My friend Jane is vehemently opposed to GM foods. She says that all Genetically Modified food should be clearly labelled as such, so that she and like-minded consumers can avoid eating them. She's appalled that millions of people have unwittingly consumed GM foods, and, even though scientific studies have not revealed any adverse effects, she expects that it's just a matter of time before they surface.
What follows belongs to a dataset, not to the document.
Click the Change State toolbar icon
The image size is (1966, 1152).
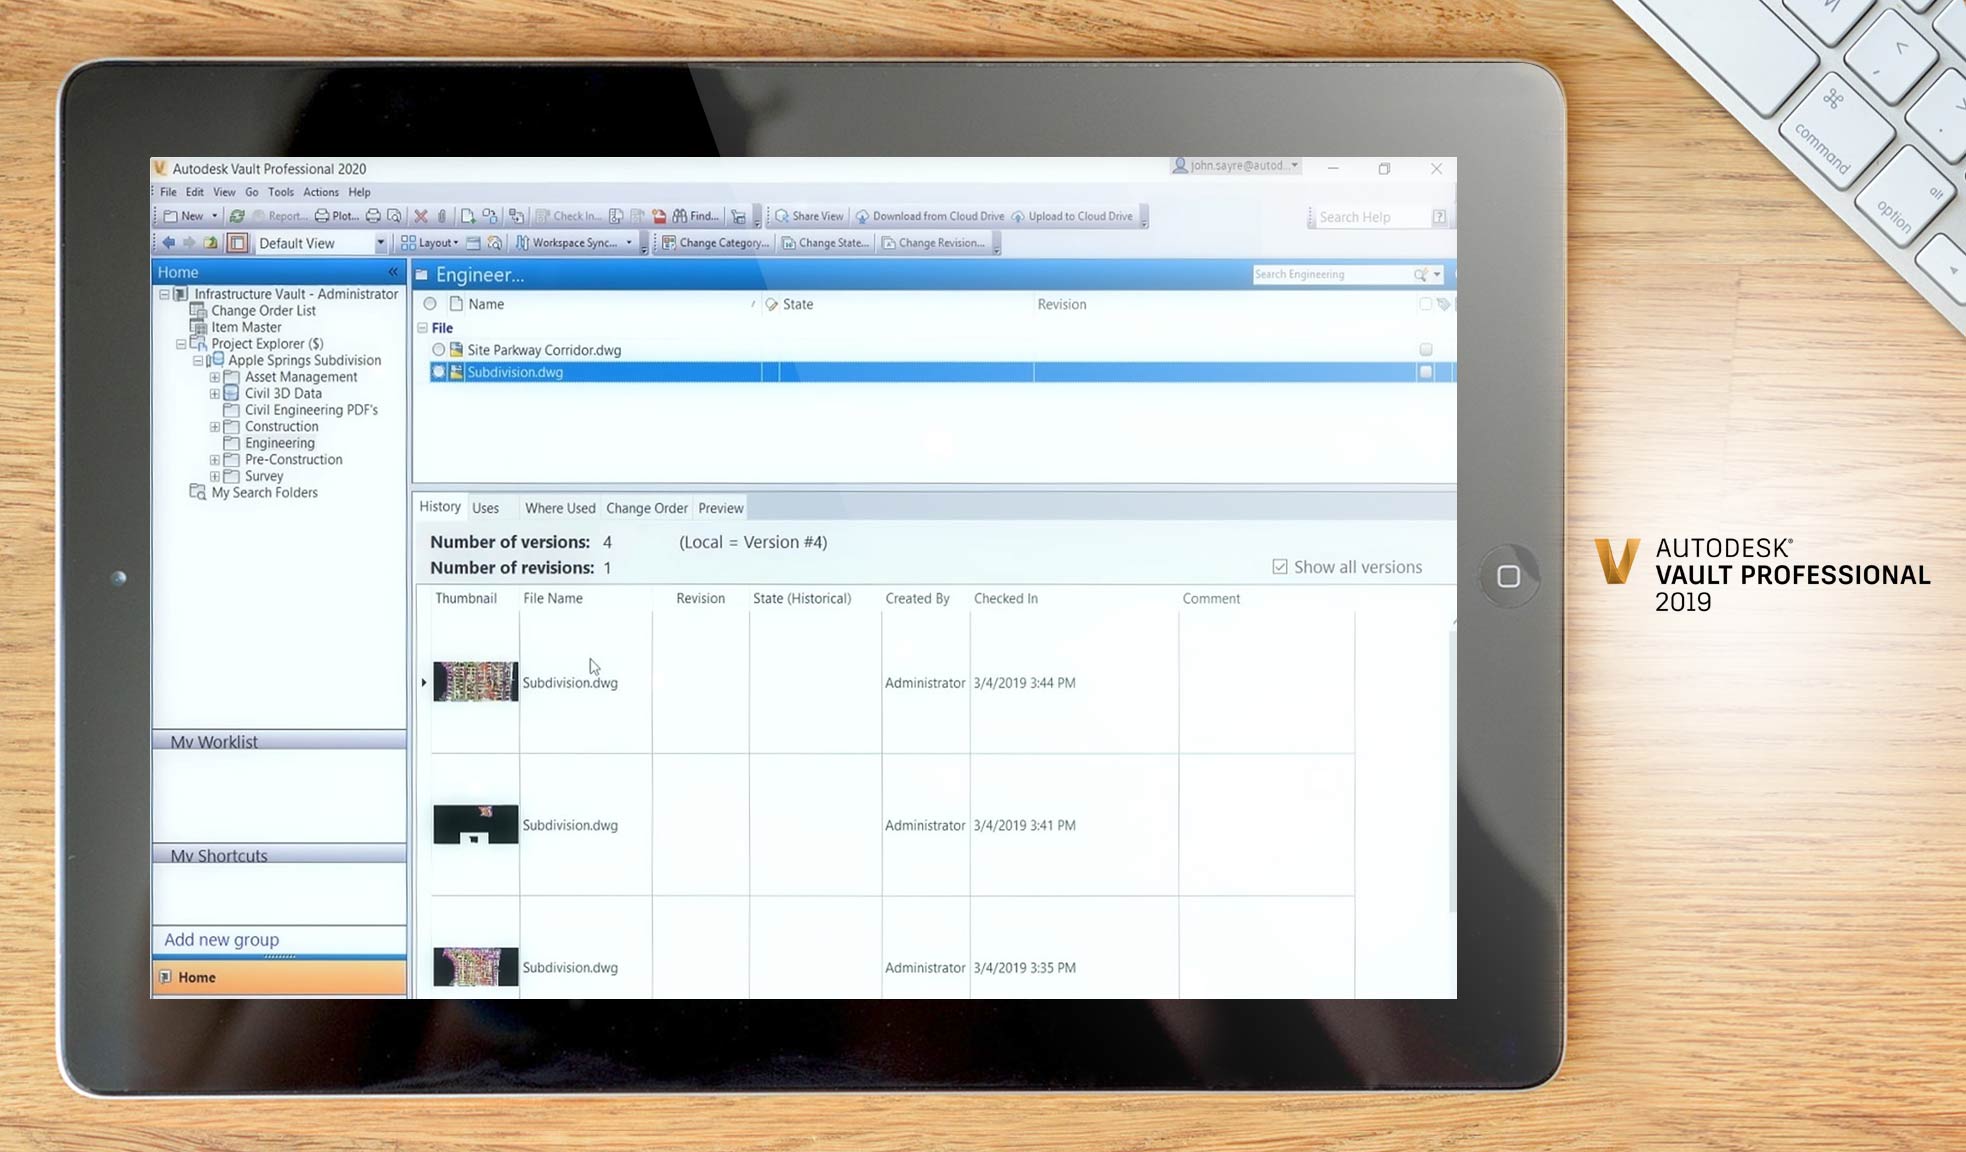(825, 242)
I see Jane's point. Personally, I'm opposed to GMT food. In my childhood on the farm, my family produced its own food (except for the eggs delivered every week by old Mr. MacDonald), and we never fell ill. But when I moved to the city, and started buying food transported by truck, I rarely went a month without succumbing to some disease. Supermarkets get food delivered by Gigantic Massive Trucks (GMT), and there's no way these trucks could be hygienic. It's appalling that millions of people have consumed GMT foods without realizing the conditions under which the food was transported. The FDA should run some scientific studies to show the health effects that these people suffer. In the meantime, food companies should be forced to clearly mark GMT foods (including those with GMT ingredients), so that people like me can avoid them. I realize that this will entail some amount of upheaval in the food industry, but all I'm asking is that they clearly and honestly label foods, so that consumers can make their own decisions about what to buy. It's my right as a consumer to know how the food I'm eating got to my plate.
The above, of course, is a parody. If there really were a market for non-GMT foods, then food producers would supply it, and mark such items as non-GMT. Similarly for non-GM food products. In the meantime, people who don't care about these issues can continue to blithely eat cheap, unlabelled foods.
"But," argue the opponents of GM foods, "genetic modifications are unnatural." No more so than transporting food thousands of miles by truck.
Labelling GM food, or GMT food, for that matter, would not be simple or cheap, because (e.g.) non-GM and GM ingredients currently get mixed during food production. Each food supplier and processor would have to strictly segregate its food inputs by source, and also strictly cleanse the containers used. It can be done, of course, but at a price, and that price should be borne by the people who demand non-GM food, and not by those who don't care.